- [DATA EXTRACT]
================

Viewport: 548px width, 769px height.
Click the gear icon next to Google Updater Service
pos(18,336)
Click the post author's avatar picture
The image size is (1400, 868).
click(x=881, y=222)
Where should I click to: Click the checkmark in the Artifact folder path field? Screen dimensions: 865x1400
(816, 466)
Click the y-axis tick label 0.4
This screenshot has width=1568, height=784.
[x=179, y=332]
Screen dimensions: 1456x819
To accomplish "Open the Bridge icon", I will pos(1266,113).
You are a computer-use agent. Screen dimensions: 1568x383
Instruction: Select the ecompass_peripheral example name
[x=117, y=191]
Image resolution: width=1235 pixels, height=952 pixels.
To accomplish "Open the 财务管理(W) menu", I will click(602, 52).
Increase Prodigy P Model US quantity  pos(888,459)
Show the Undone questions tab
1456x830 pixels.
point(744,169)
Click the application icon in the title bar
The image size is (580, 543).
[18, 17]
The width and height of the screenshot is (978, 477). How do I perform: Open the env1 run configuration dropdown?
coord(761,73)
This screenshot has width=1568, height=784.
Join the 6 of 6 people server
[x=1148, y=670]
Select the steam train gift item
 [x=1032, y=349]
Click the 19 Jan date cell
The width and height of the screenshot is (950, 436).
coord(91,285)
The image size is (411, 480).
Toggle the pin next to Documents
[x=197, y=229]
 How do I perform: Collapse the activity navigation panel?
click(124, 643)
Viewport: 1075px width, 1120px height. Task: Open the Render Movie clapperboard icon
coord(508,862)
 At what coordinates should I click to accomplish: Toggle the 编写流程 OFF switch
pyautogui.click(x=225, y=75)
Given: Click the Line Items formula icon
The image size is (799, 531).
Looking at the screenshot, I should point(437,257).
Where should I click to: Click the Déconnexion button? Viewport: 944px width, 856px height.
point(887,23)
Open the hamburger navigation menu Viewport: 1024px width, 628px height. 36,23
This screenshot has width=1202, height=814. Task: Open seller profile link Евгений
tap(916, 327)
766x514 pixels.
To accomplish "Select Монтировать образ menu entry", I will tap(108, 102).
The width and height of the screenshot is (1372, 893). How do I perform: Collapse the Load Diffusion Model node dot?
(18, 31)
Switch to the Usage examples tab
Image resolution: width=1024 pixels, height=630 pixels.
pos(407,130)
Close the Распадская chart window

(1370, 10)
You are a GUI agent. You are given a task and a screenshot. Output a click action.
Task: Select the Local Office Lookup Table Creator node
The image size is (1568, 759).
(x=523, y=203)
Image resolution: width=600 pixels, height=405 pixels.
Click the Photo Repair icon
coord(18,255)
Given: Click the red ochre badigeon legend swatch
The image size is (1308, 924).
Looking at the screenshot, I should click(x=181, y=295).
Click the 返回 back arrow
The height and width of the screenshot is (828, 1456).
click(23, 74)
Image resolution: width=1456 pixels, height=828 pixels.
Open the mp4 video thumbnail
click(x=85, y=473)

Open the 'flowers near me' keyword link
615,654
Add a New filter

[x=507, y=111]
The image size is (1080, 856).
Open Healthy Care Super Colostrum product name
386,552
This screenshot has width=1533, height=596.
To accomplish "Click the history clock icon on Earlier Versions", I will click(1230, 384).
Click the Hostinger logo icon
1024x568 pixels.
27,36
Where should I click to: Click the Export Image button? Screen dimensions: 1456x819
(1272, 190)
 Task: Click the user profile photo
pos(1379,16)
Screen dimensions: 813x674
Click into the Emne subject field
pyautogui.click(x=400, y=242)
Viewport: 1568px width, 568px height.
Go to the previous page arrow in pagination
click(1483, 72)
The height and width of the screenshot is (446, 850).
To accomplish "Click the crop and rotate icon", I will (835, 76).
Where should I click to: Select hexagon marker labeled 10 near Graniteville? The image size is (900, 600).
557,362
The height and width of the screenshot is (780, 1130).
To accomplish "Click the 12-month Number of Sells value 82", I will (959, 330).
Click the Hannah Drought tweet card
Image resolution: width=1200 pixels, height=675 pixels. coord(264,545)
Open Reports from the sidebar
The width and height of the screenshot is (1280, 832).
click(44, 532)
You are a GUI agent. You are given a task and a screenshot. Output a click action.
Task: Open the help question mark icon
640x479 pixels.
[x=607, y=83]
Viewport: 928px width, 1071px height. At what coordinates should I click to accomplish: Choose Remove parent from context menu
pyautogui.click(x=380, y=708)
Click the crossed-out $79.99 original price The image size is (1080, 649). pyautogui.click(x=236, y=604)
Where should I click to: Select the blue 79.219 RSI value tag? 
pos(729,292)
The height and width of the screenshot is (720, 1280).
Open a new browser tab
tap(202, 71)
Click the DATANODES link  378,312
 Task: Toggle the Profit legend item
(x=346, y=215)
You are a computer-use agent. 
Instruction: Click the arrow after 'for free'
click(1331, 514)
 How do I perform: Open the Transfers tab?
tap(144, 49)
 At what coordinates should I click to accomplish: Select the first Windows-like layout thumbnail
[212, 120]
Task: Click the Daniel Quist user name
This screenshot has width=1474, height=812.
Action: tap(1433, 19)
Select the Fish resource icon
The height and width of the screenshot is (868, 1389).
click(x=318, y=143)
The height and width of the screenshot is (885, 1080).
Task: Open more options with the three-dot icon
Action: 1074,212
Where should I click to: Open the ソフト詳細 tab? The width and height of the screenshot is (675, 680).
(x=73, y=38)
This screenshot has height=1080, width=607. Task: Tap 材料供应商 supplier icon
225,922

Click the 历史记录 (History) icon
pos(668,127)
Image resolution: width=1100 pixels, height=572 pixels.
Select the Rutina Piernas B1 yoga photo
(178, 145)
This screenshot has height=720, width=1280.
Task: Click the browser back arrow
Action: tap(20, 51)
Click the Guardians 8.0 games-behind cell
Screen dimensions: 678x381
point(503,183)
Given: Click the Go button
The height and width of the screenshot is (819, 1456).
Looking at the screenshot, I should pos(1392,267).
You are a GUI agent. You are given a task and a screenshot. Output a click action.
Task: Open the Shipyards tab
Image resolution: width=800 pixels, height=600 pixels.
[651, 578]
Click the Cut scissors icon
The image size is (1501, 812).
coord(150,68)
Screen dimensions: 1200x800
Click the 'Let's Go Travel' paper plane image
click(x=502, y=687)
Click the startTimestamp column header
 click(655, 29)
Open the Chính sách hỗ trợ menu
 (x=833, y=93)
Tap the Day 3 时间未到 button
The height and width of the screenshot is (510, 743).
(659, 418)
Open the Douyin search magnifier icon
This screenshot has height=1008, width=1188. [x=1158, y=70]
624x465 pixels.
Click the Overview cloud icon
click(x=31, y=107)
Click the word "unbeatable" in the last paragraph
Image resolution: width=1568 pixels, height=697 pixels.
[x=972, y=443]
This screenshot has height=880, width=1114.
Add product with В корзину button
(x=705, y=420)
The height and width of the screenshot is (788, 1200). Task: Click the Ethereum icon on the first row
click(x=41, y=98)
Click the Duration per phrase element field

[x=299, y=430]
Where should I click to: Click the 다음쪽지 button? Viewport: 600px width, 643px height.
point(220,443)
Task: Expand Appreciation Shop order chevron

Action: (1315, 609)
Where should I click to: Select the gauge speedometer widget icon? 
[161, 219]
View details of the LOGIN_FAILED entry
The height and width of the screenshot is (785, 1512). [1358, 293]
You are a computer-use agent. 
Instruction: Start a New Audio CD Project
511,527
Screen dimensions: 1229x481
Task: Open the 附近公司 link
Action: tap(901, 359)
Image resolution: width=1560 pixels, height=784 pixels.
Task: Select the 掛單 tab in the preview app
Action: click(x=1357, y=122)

================

Can you reproduce the entries above with every "Where should I click to" switched to "Where do I click to" and nothing else changed?

- [FINAL RESULT]
Viewport: 548px width, 769px height.
Click the gear icon next to Google Updater Service
pos(18,336)
Click the post author's avatar picture
The image size is (1400, 868).
click(x=881, y=222)
Where do I click to: Click the checkmark in the Artifact folder path field? Screen dimensions: 865x1400
(816, 466)
Click the y-axis tick label 0.4
This screenshot has width=1568, height=784.
[x=179, y=332]
Screen dimensions: 1456x819
To accomplish "Open the Bridge icon", I will pos(1266,113).
You are a computer-use agent. Screen dimensions: 1568x383
Instruction: Select the ecompass_peripheral example name
[x=117, y=191]
Image resolution: width=1235 pixels, height=952 pixels.
To accomplish "Open the 财务管理(W) menu", I will click(602, 52).
Increase Prodigy P Model US quantity  pos(888,459)
Show the Undone questions tab
1456x830 pixels.
point(744,169)
Click the application icon in the title bar
The image size is (580, 543).
[18, 17]
The width and height of the screenshot is (978, 477). How do I perform: Open the env1 run configuration dropdown?
coord(761,73)
This screenshot has width=1568, height=784.
Join the 6 of 6 people server
[x=1148, y=670]
Select the steam train gift item
 [x=1032, y=349]
Click the 19 Jan date cell
The width and height of the screenshot is (950, 436).
coord(91,285)
The image size is (411, 480).
Toggle the pin next to Documents
[x=197, y=229]
 How do I perform: Collapse the activity navigation panel?
click(124, 643)
Viewport: 1075px width, 1120px height. Task: Open the Render Movie clapperboard icon
coord(508,862)
 At what coordinates should I click to accomplish: Toggle the 编写流程 OFF switch
pyautogui.click(x=225, y=75)
Given: Click the Line Items formula icon
The image size is (799, 531).
Looking at the screenshot, I should point(437,257).
Where do I click to: Click the Déconnexion button? Viewport: 944px width, 856px height.
point(887,23)
Open the hamburger navigation menu Viewport: 1024px width, 628px height. 36,23
This screenshot has width=1202, height=814. Task: Open seller profile link Евгений
tap(916, 327)
766x514 pixels.
To accomplish "Select Монтировать образ menu entry", I will tap(108, 102).
The width and height of the screenshot is (1372, 893). How do I perform: Collapse the Load Diffusion Model node dot?
(18, 31)
Switch to the Usage examples tab
Image resolution: width=1024 pixels, height=630 pixels.
pos(407,130)
Close the Распадская chart window

(1370, 10)
You are a GUI agent. You are given a task and a screenshot. Output a click action.
Task: Select the Local Office Lookup Table Creator node
The image size is (1568, 759).
(x=523, y=203)
Image resolution: width=600 pixels, height=405 pixels.
Click the Photo Repair icon
coord(18,255)
Given: Click the red ochre badigeon legend swatch
The image size is (1308, 924).
Looking at the screenshot, I should click(x=181, y=295).
Click the 返回 back arrow
The height and width of the screenshot is (828, 1456).
click(23, 74)
Image resolution: width=1456 pixels, height=828 pixels.
Open the mp4 video thumbnail
click(x=85, y=473)

Open the 'flowers near me' keyword link
615,654
Add a New filter

[x=507, y=111]
The image size is (1080, 856).
Open Healthy Care Super Colostrum product name
386,552
This screenshot has width=1533, height=596.
To accomplish "Click the history clock icon on Earlier Versions", I will click(1230, 384).
Click the Hostinger logo icon
1024x568 pixels.
27,36
Where do I click to: Click the Export Image button? Screen dimensions: 1456x819
(1272, 190)
 Task: Click the user profile photo
pos(1379,16)
Screen dimensions: 813x674
Click into the Emne subject field
pyautogui.click(x=400, y=242)
Viewport: 1568px width, 568px height.
Go to the previous page arrow in pagination
click(1483, 72)
The height and width of the screenshot is (446, 850).
To accomplish "Click the crop and rotate icon", I will (835, 76).
Where do I click to: Select hexagon marker labeled 10 near Graniteville? The image size is (900, 600).
557,362
The height and width of the screenshot is (780, 1130).
To accomplish "Click the 12-month Number of Sells value 82", I will (959, 330).
Click the Hannah Drought tweet card
Image resolution: width=1200 pixels, height=675 pixels. coord(264,545)
Open Reports from the sidebar
The width and height of the screenshot is (1280, 832).
click(44, 532)
You are a GUI agent. You are given a task and a screenshot. Output a click action.
Task: Open the help question mark icon
640x479 pixels.
[x=607, y=83]
Viewport: 928px width, 1071px height. At what coordinates should I click to accomplish: Choose Remove parent from context menu
pyautogui.click(x=380, y=708)
Click the crossed-out $79.99 original price The image size is (1080, 649). pyautogui.click(x=236, y=604)
Where do I click to: Select the blue 79.219 RSI value tag? 
pos(729,292)
The height and width of the screenshot is (720, 1280).
Open a new browser tab
tap(202, 71)
Click the DATANODES link  378,312
 Task: Toggle the Profit legend item
(x=346, y=215)
You are a computer-use agent. 
Instruction: Click the arrow after 'for free'
click(1331, 514)
 How do I perform: Open the Transfers tab?
tap(144, 49)
 At what coordinates should I click to accomplish: Select the first Windows-like layout thumbnail
[212, 120]
Task: Click the Daniel Quist user name
This screenshot has width=1474, height=812.
Action: tap(1433, 19)
Select the Fish resource icon
The height and width of the screenshot is (868, 1389).
click(x=318, y=143)
The height and width of the screenshot is (885, 1080).
Task: Open more options with the three-dot icon
Action: 1074,212
Where do I click to: Open the ソフト詳細 tab? The width and height of the screenshot is (675, 680).
(x=73, y=38)
This screenshot has height=1080, width=607. Task: Tap 材料供应商 supplier icon
225,922

Click the 历史记录 (History) icon
pos(668,127)
Image resolution: width=1100 pixels, height=572 pixels.
Select the Rutina Piernas B1 yoga photo
(178, 145)
This screenshot has height=720, width=1280.
Task: Click the browser back arrow
Action: tap(20, 51)
Click the Guardians 8.0 games-behind cell
Screen dimensions: 678x381
point(503,183)
Given: Click the Go button
The height and width of the screenshot is (819, 1456).
Looking at the screenshot, I should pos(1392,267).
You are a GUI agent. You are given a task and a screenshot. Output a click action.
Task: Open the Shipyards tab
Image resolution: width=800 pixels, height=600 pixels.
[651, 578]
Click the Cut scissors icon
The image size is (1501, 812).
coord(150,68)
Screen dimensions: 1200x800
Click the 'Let's Go Travel' paper plane image
click(x=502, y=687)
Click the startTimestamp column header
 click(655, 29)
Open the Chính sách hỗ trợ menu
 (x=833, y=93)
Tap the Day 3 时间未到 button
The height and width of the screenshot is (510, 743).
(659, 418)
Open the Douyin search magnifier icon
This screenshot has height=1008, width=1188. [x=1158, y=70]
624x465 pixels.
Click the Overview cloud icon
click(x=31, y=107)
Click the word "unbeatable" in the last paragraph
Image resolution: width=1568 pixels, height=697 pixels.
[x=972, y=443]
This screenshot has height=880, width=1114.
Add product with В корзину button
(x=705, y=420)
The height and width of the screenshot is (788, 1200). Task: Click the Ethereum icon on the first row
click(x=41, y=98)
Click the Duration per phrase element field

[x=299, y=430]
Where do I click to: Click the 다음쪽지 button? Viewport: 600px width, 643px height.
point(220,443)
Task: Expand Appreciation Shop order chevron

Action: (1315, 609)
Where do I click to: Select the gauge speedometer widget icon? 
[161, 219]
View details of the LOGIN_FAILED entry
The height and width of the screenshot is (785, 1512). [1358, 293]
You are a computer-use agent. 
Instruction: Start a New Audio CD Project
511,527
Screen dimensions: 1229x481
Task: Open the 附近公司 link
Action: tap(901, 359)
Image resolution: width=1560 pixels, height=784 pixels.
Task: Select the 掛單 tab in the preview app
Action: click(x=1357, y=122)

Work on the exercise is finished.